Was stellen wir uns unter dem Begriff globales Dorf/global village eigentlich vor? Echte Dorfbewohner kennen jeden Winkel und jede Ecke ihres Dorfes, jeden Klang, jeden Geruch. Gerade weil sie jedes Detail des Dorfes kennen, haben sie eine Übersicht über und ein globales Bewußtsein zu diesem Ort. Es ist ein Organismus, der gerade wegen des globalen Bewußtseins aller Einwohner von selber funktioniert. Als Dorfbewohner lebt man innerhalb der Klanghaut des Dorfes. Man erlebt und hört das, was ist und fühlt sich darin geborgen.

Wenn bei diesem Kongreß vom global village die Rede ist, so drückt das vielleicht einen Wunsch aus, sich auf abstrakte Weise mit allen positiven Seiten des Dorflebens zu verbinden wie zum Beispiel mit dem Gefühl der Zugehörigkeit, der Sicherheit, einem stilleren Leben. Aber all das ist natürlich eine Illusion, ein Hirngespinst. Im global village haben wir weder Übersicht, noch Kenntnis aller Details, und unser Körper gehört zu keinem Ort. Ist Muzaks Hintergrundmusik die global music eben dieses Hirngespinstes: ein lahmer – von unseren Stimmen verfremdeter – Ausdruck des Begehrens nach einer Gemeinschaft, des Wunsches nach Zugehörigkeit? Und sind die CDs mit ihren namenlosen Umweltklängen und dem anonymen Musikgeriesel die neue Generation der global music, die in die Fußstapfen von Muzak getreten ist?

Könnte man, angesichts dieser Fragen vielleicht das Aufnehmen von Umweltklängen als eine konstruktivere, konkretere Art der globalen Aktivität ansehen, gerade weil uns der Akt des Aufnehmens und des Zuhörens ein Gefühl der Örtlichkeit, der Zugehörigkeit gibt?
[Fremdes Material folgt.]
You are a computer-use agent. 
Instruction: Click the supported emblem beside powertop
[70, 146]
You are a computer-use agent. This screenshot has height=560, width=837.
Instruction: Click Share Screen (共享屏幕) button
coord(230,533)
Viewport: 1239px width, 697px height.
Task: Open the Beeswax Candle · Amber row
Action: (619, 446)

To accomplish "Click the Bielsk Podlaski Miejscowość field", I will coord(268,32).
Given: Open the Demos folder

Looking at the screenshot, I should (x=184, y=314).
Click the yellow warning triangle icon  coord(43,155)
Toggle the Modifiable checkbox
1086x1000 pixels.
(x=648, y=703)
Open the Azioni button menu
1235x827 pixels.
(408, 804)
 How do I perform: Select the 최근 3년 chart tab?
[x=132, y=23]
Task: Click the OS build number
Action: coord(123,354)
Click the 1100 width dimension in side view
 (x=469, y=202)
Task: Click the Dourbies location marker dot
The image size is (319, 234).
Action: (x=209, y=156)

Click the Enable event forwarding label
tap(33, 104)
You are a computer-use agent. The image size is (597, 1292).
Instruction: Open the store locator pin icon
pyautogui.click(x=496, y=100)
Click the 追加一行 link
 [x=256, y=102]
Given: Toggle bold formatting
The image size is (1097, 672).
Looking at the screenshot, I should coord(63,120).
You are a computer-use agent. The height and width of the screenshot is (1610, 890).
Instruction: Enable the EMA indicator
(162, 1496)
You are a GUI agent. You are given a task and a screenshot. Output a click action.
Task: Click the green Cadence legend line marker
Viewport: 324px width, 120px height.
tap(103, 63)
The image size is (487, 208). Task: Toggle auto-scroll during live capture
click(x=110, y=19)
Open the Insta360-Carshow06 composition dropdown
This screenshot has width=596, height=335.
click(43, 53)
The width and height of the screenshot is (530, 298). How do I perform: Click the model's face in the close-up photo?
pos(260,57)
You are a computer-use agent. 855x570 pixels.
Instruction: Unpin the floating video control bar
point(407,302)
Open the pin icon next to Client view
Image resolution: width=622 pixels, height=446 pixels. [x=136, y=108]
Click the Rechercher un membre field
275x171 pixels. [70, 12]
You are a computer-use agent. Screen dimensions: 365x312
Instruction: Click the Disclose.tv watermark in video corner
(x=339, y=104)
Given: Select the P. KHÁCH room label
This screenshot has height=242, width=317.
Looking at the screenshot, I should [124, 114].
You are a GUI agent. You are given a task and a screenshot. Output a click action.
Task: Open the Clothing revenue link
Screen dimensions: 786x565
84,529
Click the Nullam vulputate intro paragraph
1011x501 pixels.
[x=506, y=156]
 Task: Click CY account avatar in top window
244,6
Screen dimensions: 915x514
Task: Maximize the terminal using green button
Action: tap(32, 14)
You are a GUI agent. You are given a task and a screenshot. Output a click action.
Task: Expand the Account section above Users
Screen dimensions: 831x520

Bei Klangaufnahmen sind wir zwar durch Mikrophon und Kopfhörer vom direkten Zuhören zur Umwelt abgeschnitten, hören aber alle Klänge verstärkt und näher. Für Stadtmenschen, deren Ohren akustische Weite und Ferne selten erleben, kann solch ein Hörerlebnis beim Aufnehmen paradoxerweise doch zu einem tieferen Verhältnis zur Klangumwelt führen und kann damit unumgänglich ein vertieftes inneres Hören schaffen, ein neues Verhältnis zu Klang und Stille.

„Nirgendwo steht geschrieben, daß Klänge hörbar sein müssen. Im Gegenteil – die Sprache verwendet das Wort seit je auch für Unhörbares. Die klassische Definition des Musikinstruments (daß es nämlich dazu da ist, Klänge hörbar zu machen) impliziert, daß die Klänge vorher schon da sind; sie müssen eben nur hörbar gemacht werden.“2

2
Joachim Ernst Behrendt, Das Dritte Ohr – Vom Hören der Welt, (1988, Hamburg: Rowohlt), 223.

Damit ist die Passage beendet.